A common theme within the Scriptures that we've spoken about before is Our Lord's call to all Christians to proclaim the Good News of salvation that Jesus revealed. We see it repeatedly throughout the Gospels, including today's reading from the Gospel of Mark. A question that we don't often think about is “why?” Why would we want to be open about our faith and preach it to others? Why allow our faith to influence our daily lives? Why can't we live our lives the way we want, so long as we come to Church once a week?
I think many of us feel like the prophet Amos. He just wanted to live a simple life as a shepherd, and had no desire to to be a prophet. He just wanted to be a simple man doing a simple job. God had other plans for his life, and Amos followed God's plans instead of his own. This doesn't mean that Amos lived the easy life. On the contrary, things didn't fall into his lap, and people didn't run to follow him. In fact, we see in today's first reading that he was even attacked for his prophecy by a priest, by one who should know better.
When we follow God's will, life may become more difficult, and we may be attacked for what we say and do. In response, many will say, “No thanks!”, and understandably so. No one wants to seek the difficult path in life. So, again, why would we want to proclaim our faith to the world?

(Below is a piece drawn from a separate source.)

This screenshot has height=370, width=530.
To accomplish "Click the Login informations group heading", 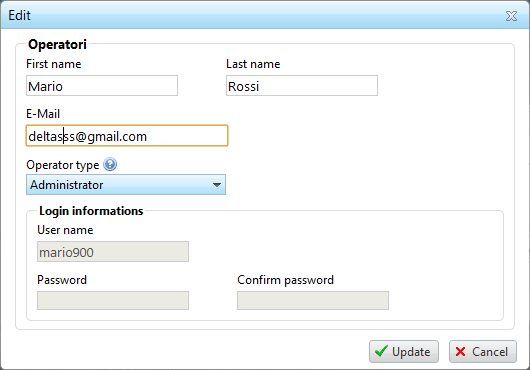I will [91, 211].
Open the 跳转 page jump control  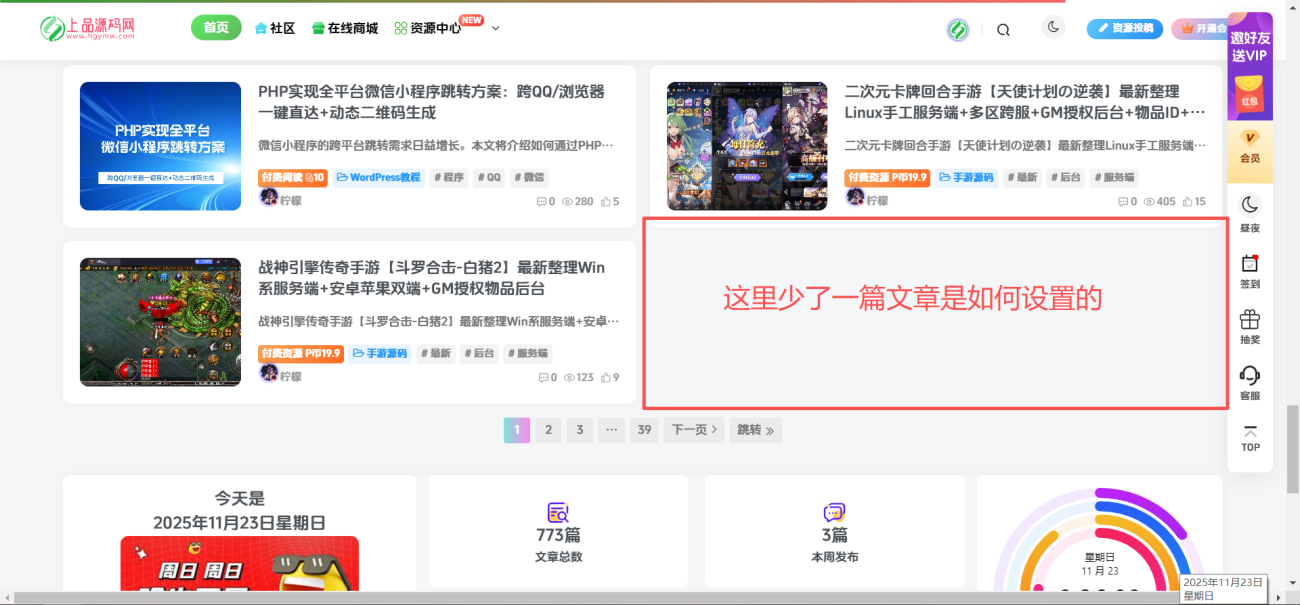pyautogui.click(x=755, y=429)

We proclaim our faith, because it is what we were baptized to do. When we were baptized, the priest poured Sacred Chrism on our heads, declaring that Christ was anointed priest, prophet and king. As members of the Body of Christ, the Church, we also share in those roles within the world. Just as Christ was anointed to be a prophet, we also are anointed to be prophets.
As Christians, we do not prophesy the same ways the Old Testament prophets did. They would often go throughout the countryside proclaiming what God revealed to them, confronting those who would ignore God's call to conversion. A familiar example is Jonah, who walked through Nineveh declaring, “Forty days more, and Nineveh will be destroyed.” We see that as well with Amos in today's reading, as he got into a confrontation with the priest in Bethel over the prophecy that Amos was proclaiming.
Our role as prophets is to allow our words and actions to proclaim the Gospel. If we live our lives allowing the commandments of Our Lord to shine through us, we will be prophesying to a world that has largely turned away from those commandments. If we are proud of being disciples of Jesus, we will be quick to defend His Church against those who attack Her and misrepresent Her teachings. As prophets, we must always strive for our words and actions to match what Our Lord commands of us, and allow our example to speak for us.
Again, the question arises, “Why would I want to be a prophet for Christ? It sounds like a lot of trouble for little reward.” From an earthly sense, yes that's true. There is very little earthly reward for being a Christian prophet. You won't become rich, you probably won't become famous, and you definitely won't be the most popular person in the world.
We want to be a prophet of Christ for heavenly rewards and not for earthly ones. St. Paul shows us the great rewards we have already received by becoming members of the Body of Christ. We have been adopted as God's sons and daughters, and are able to share in the inheritance of eternal life. In a matter of speaking, our lives have been ransomed from the power of death by the shedding of Our Lord's blood on the Cross. We no longer have to fear death, but can rejoice in the hope of eternal life. Our sins no longer have to weigh us down, but we can receive forgiveness and new hope. We've even received the Holy Spirit, which St. Paul tells us “is the first installment of our inheritance toward redemption.”
With all these great rewards, why would we not want to proclaim the Good News of salvation?